<社説>参院選・沖縄振興 経済構造の変革必要だ

 沖縄の施政権返還(日本復帰)から50年を迎え、社会資本の整備は進んだ。だが1人当たり県民所得は全国最下位で、子どもの貧困率は全国の2倍など課題は山積する。 高い財政依存体質から脱却して自立的な経済構造に変えていくためには何が必要か。参院選では沖縄振興策の在り方が問われている。

 2018年度の県民所得は全国平均の74.8%。復帰時に比べ約15ポイント縮まったが、全国の8割に届かない。島嶼(しょ)県ゆえの高コスト体質の上、非正規雇用率が高く労働生産性が全国最下位にとどまる。

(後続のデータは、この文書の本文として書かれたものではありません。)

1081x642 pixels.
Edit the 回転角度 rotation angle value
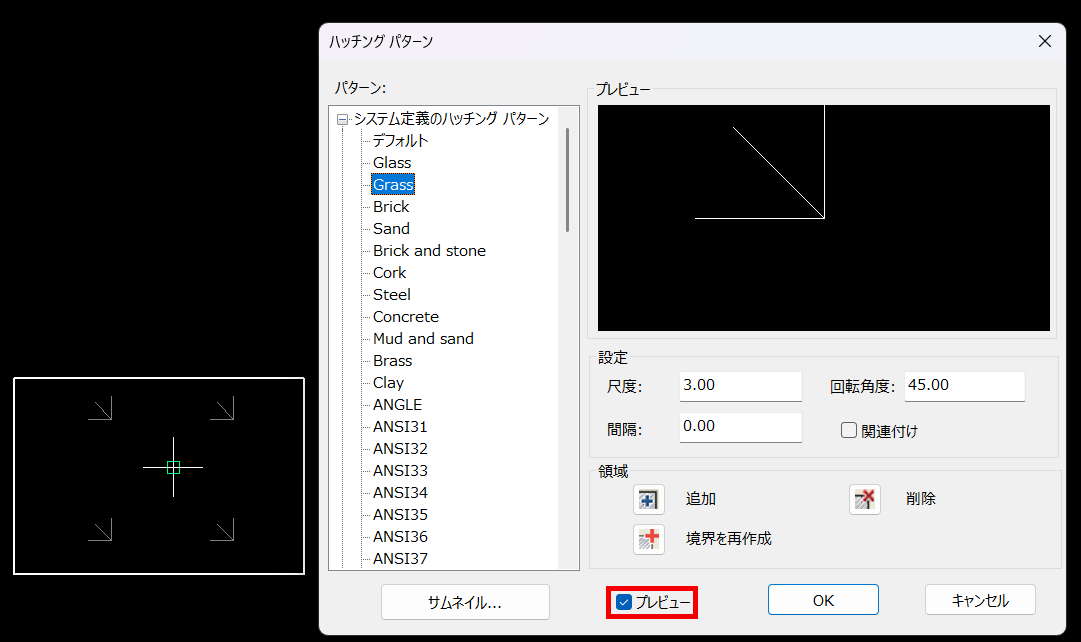coord(964,386)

 沖縄振興に向けて政府が予算や制度などを担保する第6次沖縄振興計画(沖振計)が本年度から開始した。振計はこれまで第5次、50年間続き約13兆円の振興事業費が投入された。自立経済を目指したものの逆に財政に依存する経済構造に陥っている。

 大阪市立大学の宮本憲一名誉教授は「復帰から50年を経てもまだ国主導の振興法が必要というのは異常だ。内発的発展が弱く国の財政政策に依存していることを県も企業も深刻に考えないといけない」と指摘する。

 沖縄選挙区で事実上の一騎打ちを繰り広げる伊波洋一氏と古謝玄太氏に、本紙が振計の仕組みを続けるべきかどうか質問した。

 伊波氏は全国平均よりも低い県民所得や全国の2倍に上る子どもの貧困率を挙げて、当面の継続は必要だとの認識を示した。

 古謝氏は沖縄の特殊事情の変化を見ながら全国並みの予算や制度への移行も視野に入れる必要があると回答した。

 自立を阻む主要因は「ザル経済」だ。県内で発生した所得が外に流れ出てしまう。大城肇琉球大名誉教授が13年の数値を基に算出したところ、地域経済の自立度を表す県内の「地域経済循環率」は78.8%で、47都道府県で下から4番目だった。所得の2~3割が域外に流出しており、公共事業で沖縄に投じられた資金も4割が県外企業に環流している。観光収入も多くが県外・海外資本に流出しているといわれる。

 では「ザル」経済から脱却するにはどうするか。

 伊波氏は、持続可能な自立型経済の構築に向けて、DX化とイノベーション(技術革新)による産業振興に取り組むと主張する。他方で、沖縄振興予算が県外企業に還流する「ザル経済」を改善するため、国の公共調達の入札改革などによる県内企業の事業参入促進を図るとする。

 古謝氏は、「新5K経済(観光、健康、環境、海洋、起業)」を促進すると訴える。各産業のDX化推進のための人材育成・デジタル投資促進や起業環境を整備する「スタートアップアイランド構想」を掲げている。

 新型コロナウイルスの感染拡大で沖縄経済が疲弊している今、県内経済の構造改革は待ったなしだ。